While we will address the statistical data, there is also the anecdotal evidence that supports this thesis. Since 2008 there have been rising calls for socialistic policies such as universal basic incomes, increased social welfare, and even a two-time candidate for President who was an admitted socialist. Such things would not occur if “prosperity” was flourishing within the economy. 

Fed Or Growth

“The disparity between the Fed’s interventions, the stock market, and the real economy has become abundantly clear. For 90% of Americans, there has not been, nor will there be, any economic recovery.”

Stocks Are Not The Economy

Take a close look at the chart above.

Companies derive their revenue from the consumption of goods, products, and services they produce. It is logical that stock price appreciation, over the long-term, has roughly equated to economic growth. However, that relationship has become unhinged since the financial crisis due to the Fed’s interventions and suppressed interest rates.

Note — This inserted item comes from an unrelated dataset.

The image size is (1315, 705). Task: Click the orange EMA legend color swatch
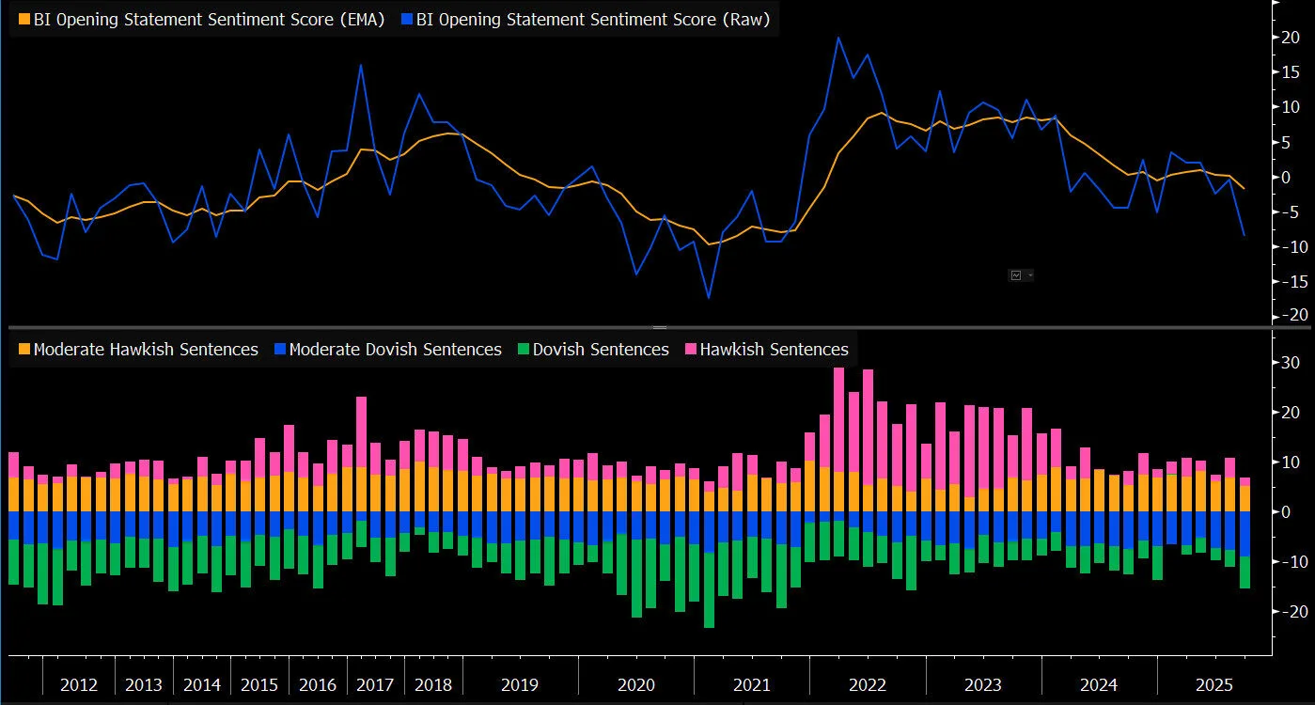click(x=23, y=20)
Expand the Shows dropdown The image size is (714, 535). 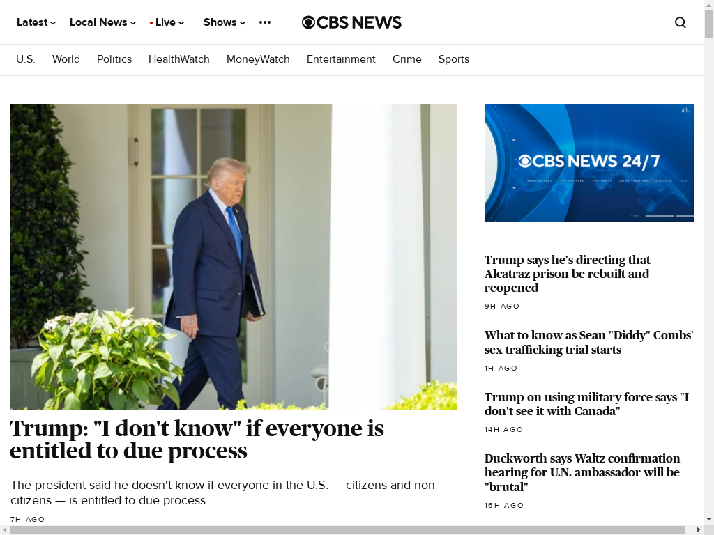(x=224, y=22)
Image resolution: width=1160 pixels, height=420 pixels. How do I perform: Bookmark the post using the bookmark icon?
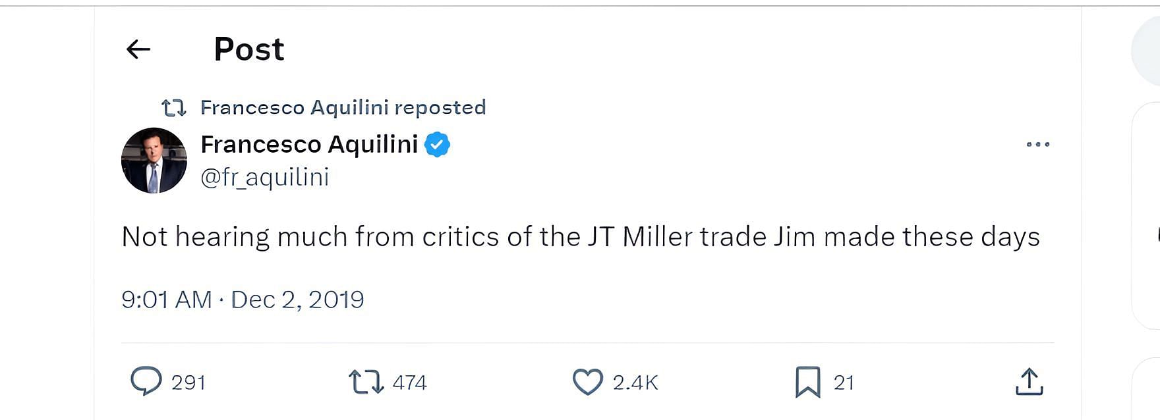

From Jan 1st, 2009 through the end of July, the stock market has risen by an astounding 203% or roughly 18% annualized. With such a large gain in the financial markets, there should be a commensurate growth rate in the economy. 

After 4-massive Federal Reserve driven “Quantitative Easing” programs, a maturity extension program, bailouts of TARP, TGLP, TGLF, etc., HAMP, HARP, direct bailouts of Bear Stearns, AIG, GM, bank supports, etc., all of which totaled more than $36 Trillion, cumulative real economic growth was just 21.35% (We have assumed a 32% increase in GDP for Q3-2020)

While monetary interventions are supposed to be supporting economic growth through increases in consumer confidence, the outcome has been quite different.

Top 10% Or Bust

Not really. As noted by the WSJ previously:

“As of December 2019—before the shutdownshouseholds in the bottom 20% of incomes had seen their financial assets, such as money in the bank, stock and bond investments or retirement funds, fall by 34% since the end of the 2007-09 recession, according to Fed data adjusted for inflation. Those in the middle of the income distribution have seen just 4% growth.” – WSJ

Continue Reading at ZeroHedge…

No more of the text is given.